Independence may require also the facing down of physical threat by the Union state, and there has been a lot of practice in just this - ask the people of Northern Ireland.

Saturday, 28 April 2007

Video Killed the Radio Star

You were the first one...
Globalisation killed Soviet -type socialism because the system as it was could not benefit from the international division of labour. It insulated producers and consumers from international prices, due to the state monopoly of foreign trade conducted by large Foreign Trade Organisations implementing government plans, with a domestic currency which was not convertible into goods internally, as a result of shortages and queues, let alone into a foreign currency. This led to extreme inefficiency. By the 1980s Japan was buying Soviet machinery for scrap, between a fourth and a fifth of manufacturing output in Poland, Hungary and Czechoslovakia had negative value added at international prices. Production actually destroyed GDP. Either the system had to be radically reformed, or was doomed to collapse. For unwillingness to let repressed inflation surface into open inflation, and for the even greater fear that reform would reduce party grip on power it was not reformed enough. It collapsed, leading to the restoration of capitalism and its global connections.

You were the last one...
Forms of socialism (and non-socialist statism) under social democratic regimes, whether left or right leaning, were killed by globalisation in a different way. Through competition from cheaper labour - whether from immigration, the delocalisation of production and employment to emerging countries, or by foreign trade; and by cheaper welfare systems, and lower labour -employment -protection competition, by social dumping as well as environmental dumping, between countries seeking to attract internationally mobile capital.
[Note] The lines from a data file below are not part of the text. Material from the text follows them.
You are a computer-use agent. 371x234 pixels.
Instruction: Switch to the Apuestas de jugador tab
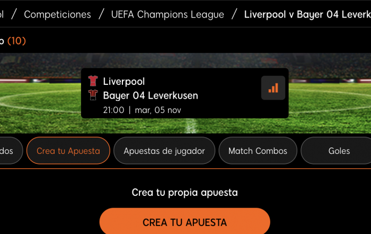[x=164, y=151]
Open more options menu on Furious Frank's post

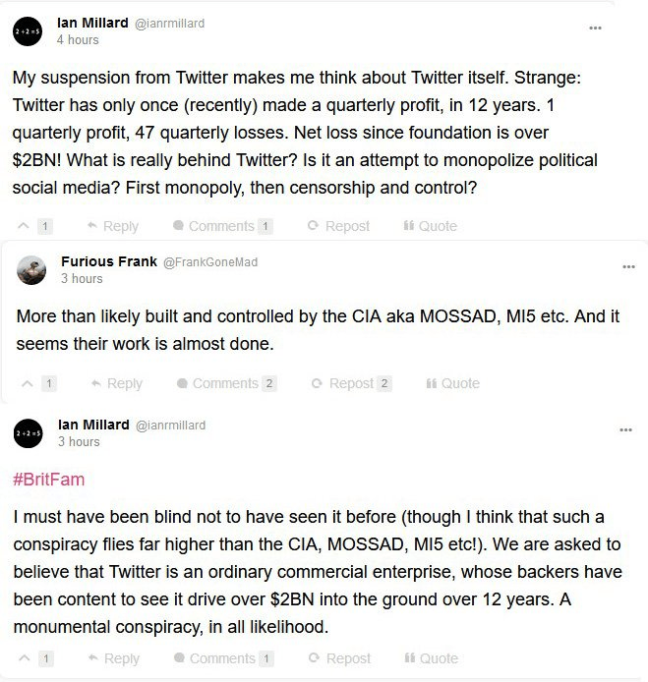tap(628, 266)
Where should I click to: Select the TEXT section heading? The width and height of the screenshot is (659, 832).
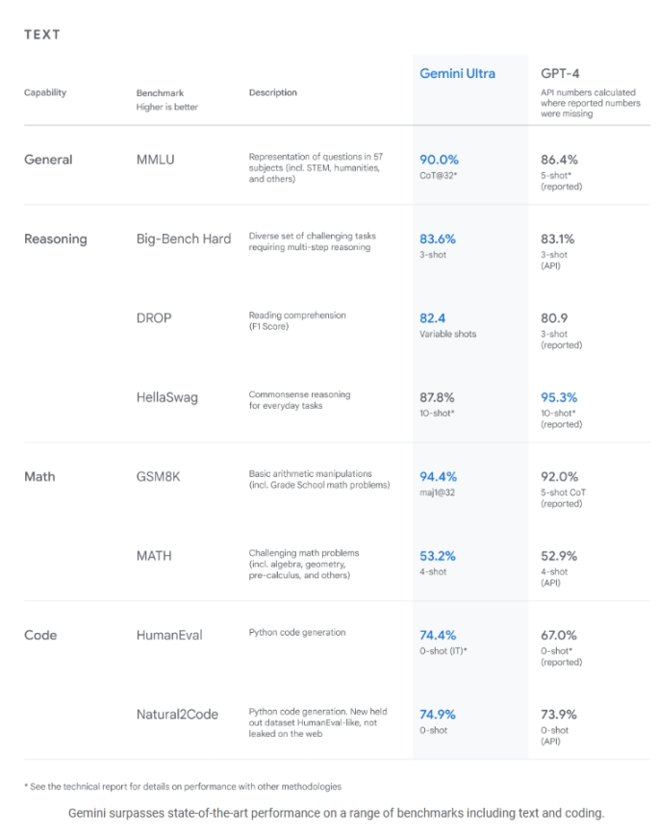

There was competition to offer an environment friendlier to business, through lower taxes, tax evasion and avoidance by multinational corporations, and through the monetary and fiscal constraints required for a stable exchange rate in the global economy.

.. Rewritten by machine and new technology,
and now we understand the problems you can see.

But the Labour and its statist zealots cannot or will not see.

.. We hear the playback and it seems so long ago.
And you remember how the jingles used to go...

Brown and the zombies still sing the jingles - fraternal solidarity, redistribution, state investment, planned growth... But what we have is a corrupt administration sustaining itself in power by animating a corpse.